Overall, the main results of the study can be summarised as follows. First, the reforms
were successful in changing the incentive structure facing producers. Changes in the real prices
of intermediate inputs and of labour have favoured export-oriented firms and penalized firms that
cater mainly to the domestic markets and rely heavily on imported inputs.

Second, firms’ response to changing incentives has been non-negligible. Our findings
show that output shifted toward the exportable sector. Moreover, we also find evidence of
substantial productivity gains during the period.
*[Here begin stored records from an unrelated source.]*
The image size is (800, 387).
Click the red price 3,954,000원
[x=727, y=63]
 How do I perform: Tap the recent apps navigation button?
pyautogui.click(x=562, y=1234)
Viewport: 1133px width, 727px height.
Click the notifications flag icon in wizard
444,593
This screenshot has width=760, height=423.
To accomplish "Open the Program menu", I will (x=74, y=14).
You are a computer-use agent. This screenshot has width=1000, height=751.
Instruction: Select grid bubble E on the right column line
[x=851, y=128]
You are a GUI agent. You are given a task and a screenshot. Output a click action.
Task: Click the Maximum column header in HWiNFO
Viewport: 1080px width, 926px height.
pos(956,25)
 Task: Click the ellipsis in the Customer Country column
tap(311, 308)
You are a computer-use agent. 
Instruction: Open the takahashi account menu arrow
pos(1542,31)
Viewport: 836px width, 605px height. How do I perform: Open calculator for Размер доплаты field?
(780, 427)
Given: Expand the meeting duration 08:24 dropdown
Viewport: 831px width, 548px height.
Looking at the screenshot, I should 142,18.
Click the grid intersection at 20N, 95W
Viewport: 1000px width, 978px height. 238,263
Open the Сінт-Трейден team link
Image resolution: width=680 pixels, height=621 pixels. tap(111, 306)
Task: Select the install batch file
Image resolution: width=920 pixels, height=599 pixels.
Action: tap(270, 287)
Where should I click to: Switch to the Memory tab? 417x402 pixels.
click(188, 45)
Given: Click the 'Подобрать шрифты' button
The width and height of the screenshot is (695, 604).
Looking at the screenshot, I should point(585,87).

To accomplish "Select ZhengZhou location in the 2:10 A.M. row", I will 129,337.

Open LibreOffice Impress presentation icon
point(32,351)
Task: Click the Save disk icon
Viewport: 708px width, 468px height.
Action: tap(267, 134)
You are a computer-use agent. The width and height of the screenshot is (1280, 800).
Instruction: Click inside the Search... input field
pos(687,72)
Third, and on a less optimistic note, the reform process was unable to generate a
virtuous and self-sustained circle. Regarding exporting firms, we could not find any indications of
a positive link between export orientation and productivity growth. It is not the case therefore that
by increasing exports and being subject to stronger competitive pressures, firms became more
efficient and were thus able to further increase their exports. Our results show that productivity
growth is mainly a function of output growth rather than export orientation. Productivity growth
increased more among exporters simply because they were subject to a positive price shock
and were thus able to grow more rapidly.

Turning to non-exporting firms, devaluation did not come as a blessing. Input costs
increased markedly, particularly for firms that rely mostly on imported inputs. Output growth was
often negative and led the size of many of these firms to contract in absolute terms. Given that
smaller firms may find more difficult to sustain the fixed costs necessary to penetrate into foreign
markets, it follows that size will be generally associated with greater export orientation and larger
firms will be more prone to cater to foreign markets. To the extent therefore that devaluation and
the reform process were associated with a negative price shock and output contraction for non-
exporting firms, this may make it harder for these firms face to shift toward export markets.